### SELECTED EXTRACT

==============================

The last time Jason Lee coached a women’s team – Great Britain women – Surbiton had won the first of seven successive national titles and East Grinstead were more prominent for its men’s successes.
Six years on and East Grinstead are co-leading the Women’s Premier Division for the second time this season – not since they were promoted in 2015 have they enjoyed such luxuries – after they scored a first ever win at Surbiton, the champions conceding their first goal of the season in only their second home defeat in two years.
Victory was never a certainty, despite Surbiton missing seasoned GB internationals Giselle Ansley, Emily Defroand and Hannah Martin. The West Sussex side, who had enjoyed the better first half, then had to be stout in defence as Surbiton’s long ball tactic caused several problems. However, East Grinstead were indebted to Hannah Cozens’ close-range finish as they kept their 19-game unbeaten run intact.
Lee, a former East Grinstead player, seemed to relish the tight battle. “It could have gone either way and it looked like it may end up 0-0 which would have been a fair reflection,” said their new coach. “If either team had nicked it they would have said they deserved it as both put so much hard work and quality into the game. Sophie Bray and Laura Unsworth had exceptional days and they showed why they are renowned as great players. It was a real pleasure to be involved in and to watch.”
Lee, who also works as a coaching consultant across football, left women’s hockey after England spiralled to an 11th-place finish at the 2014 World Cup. “Within months I was working in professional football, and what happened to me happens to them on a monthly basis,” he said. “I had a good run, a senior national coach without a break for 12 years, and in many ways it was a chance to refresh. I do reflect that I probably know more now that would have helped me back then.”
Lee has since noticed a dynamic shift in the women’s game. He said: “Every time a new player group comes through, they come with different skills, abilities and attitudes and they have had a big impact on how hockey is played in this country. The previous generations have been exemplary but the current crop have their own personalities. The ball is in the air, [close] 3D skills are much more than they used to be and to adjust how they want to play is what I have to learn.”
Mary Booth, East Grinstead’s co-coach, said: “Bringing Jason in has given us a little bit more gravitas as a club and it’s paying dividends.”
Cozens balance the difference
With penalty corner goals accounting for 25 of the 57 goals scored in the Premier Division this season, composure is always key with more players in the circle. Welsh international Hannah Cozens had this in abundance as East Grinstead went equal top with Loughborough Students. Injecting a 56th-minute corner, the geography teacher mapped out a shot to goal courtesy of a rebound opportunity. Such was the euphoria, they also just managed to hold themselves back from pre-Covid hugs. “When the ball falls to Hannah in the circle she’s calm and will take that extra half a second to make sure she’s balanced so the ball goes in,” said forward Sophie Bray.
East Grinstead head to London again this weekend when they take on Hampstead & Westminster at Lee Valley. Approaching the halfway stage of the first phase of the season, the Sussex outfit are already in decent shape to make the cut as one of the top six teams. “Yes, we have some exceptional players but we come together as one team,” said Cozens.

==============================

List every person whose spoken words are quoted in the hockey report above.

(Stored records)
==============================

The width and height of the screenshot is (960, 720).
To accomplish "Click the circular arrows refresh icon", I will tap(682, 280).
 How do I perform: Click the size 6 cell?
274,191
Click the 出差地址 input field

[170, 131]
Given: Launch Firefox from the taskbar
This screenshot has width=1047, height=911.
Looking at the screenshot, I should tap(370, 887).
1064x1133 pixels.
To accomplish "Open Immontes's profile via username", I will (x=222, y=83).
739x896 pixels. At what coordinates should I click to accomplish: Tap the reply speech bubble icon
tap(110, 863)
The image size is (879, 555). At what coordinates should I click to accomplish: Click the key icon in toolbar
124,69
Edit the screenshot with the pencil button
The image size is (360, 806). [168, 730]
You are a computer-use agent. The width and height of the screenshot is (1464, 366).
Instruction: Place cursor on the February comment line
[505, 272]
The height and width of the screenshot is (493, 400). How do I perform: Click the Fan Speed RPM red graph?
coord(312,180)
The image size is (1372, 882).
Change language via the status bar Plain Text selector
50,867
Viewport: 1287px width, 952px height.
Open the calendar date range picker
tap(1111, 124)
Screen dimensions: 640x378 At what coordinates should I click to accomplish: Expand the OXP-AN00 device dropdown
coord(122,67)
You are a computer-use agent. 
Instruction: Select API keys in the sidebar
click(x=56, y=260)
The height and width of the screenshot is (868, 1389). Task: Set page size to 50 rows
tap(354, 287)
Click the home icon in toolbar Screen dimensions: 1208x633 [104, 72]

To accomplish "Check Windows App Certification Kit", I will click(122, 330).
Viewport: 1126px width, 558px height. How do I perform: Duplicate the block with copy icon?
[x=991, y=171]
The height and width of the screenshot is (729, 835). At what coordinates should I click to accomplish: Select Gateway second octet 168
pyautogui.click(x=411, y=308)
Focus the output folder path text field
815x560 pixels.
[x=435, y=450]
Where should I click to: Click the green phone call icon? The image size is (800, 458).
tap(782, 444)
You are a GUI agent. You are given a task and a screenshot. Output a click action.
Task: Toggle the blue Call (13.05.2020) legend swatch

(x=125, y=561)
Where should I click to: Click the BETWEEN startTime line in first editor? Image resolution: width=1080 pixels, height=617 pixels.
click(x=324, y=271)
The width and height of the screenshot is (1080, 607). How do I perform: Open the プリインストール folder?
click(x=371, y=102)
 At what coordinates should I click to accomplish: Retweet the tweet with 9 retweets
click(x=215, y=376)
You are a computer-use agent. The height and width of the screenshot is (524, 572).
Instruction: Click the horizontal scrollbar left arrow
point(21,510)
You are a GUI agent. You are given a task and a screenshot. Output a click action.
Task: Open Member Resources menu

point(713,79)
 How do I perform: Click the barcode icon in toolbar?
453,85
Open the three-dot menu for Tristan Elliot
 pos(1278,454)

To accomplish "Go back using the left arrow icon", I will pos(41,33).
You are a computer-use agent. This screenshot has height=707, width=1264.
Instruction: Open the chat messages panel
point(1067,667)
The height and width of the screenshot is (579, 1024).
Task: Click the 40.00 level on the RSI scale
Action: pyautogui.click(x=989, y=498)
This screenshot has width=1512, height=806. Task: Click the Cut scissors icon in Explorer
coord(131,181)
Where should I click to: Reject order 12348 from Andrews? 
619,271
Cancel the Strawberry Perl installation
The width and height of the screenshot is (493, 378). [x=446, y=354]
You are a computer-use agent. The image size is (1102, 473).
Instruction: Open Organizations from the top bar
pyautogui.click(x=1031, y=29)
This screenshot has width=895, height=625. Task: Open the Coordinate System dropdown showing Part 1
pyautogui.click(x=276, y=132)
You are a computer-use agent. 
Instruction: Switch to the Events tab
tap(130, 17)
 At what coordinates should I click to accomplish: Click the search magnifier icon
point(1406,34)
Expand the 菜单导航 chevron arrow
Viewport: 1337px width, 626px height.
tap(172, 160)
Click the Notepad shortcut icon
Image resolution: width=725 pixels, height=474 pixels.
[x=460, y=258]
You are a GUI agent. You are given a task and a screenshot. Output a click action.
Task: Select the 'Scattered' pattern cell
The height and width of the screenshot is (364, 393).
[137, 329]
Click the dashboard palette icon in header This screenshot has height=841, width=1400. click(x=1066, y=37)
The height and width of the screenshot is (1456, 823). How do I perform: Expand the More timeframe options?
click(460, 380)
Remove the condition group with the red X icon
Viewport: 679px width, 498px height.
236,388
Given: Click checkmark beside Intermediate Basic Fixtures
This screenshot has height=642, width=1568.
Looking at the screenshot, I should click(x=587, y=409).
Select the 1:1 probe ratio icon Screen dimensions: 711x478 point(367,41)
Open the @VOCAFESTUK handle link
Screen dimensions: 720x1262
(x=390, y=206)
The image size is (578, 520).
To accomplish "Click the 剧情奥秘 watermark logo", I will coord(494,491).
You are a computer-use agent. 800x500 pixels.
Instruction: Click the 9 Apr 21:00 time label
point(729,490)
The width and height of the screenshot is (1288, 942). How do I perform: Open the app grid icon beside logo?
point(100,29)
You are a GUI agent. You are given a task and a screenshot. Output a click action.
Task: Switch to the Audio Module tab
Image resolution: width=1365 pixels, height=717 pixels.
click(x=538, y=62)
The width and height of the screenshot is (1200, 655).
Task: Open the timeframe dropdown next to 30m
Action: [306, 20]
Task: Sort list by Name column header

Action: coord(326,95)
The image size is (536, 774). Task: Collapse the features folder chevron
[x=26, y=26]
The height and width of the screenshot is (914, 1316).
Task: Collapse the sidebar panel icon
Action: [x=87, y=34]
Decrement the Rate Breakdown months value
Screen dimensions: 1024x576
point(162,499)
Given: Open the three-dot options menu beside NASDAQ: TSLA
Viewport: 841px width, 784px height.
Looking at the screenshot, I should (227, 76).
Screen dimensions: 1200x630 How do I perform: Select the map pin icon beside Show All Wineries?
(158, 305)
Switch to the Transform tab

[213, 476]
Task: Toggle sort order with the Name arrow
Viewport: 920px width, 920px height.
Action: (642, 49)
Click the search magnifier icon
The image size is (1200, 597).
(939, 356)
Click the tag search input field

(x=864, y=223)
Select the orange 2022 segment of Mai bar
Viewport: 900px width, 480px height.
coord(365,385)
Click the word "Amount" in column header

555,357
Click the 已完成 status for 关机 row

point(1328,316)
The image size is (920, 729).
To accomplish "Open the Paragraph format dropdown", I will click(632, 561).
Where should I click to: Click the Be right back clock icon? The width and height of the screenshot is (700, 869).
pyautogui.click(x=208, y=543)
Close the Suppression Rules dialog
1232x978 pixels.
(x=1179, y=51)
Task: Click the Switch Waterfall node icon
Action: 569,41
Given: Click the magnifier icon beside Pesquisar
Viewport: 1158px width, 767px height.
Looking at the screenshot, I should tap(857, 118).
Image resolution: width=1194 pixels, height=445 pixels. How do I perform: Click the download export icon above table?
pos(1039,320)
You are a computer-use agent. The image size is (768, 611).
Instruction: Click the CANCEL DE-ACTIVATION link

==============================

### REPLY TO THE EXERCISE
Jason Lee, Mary Booth, Sophie Bray, Hannah Cozens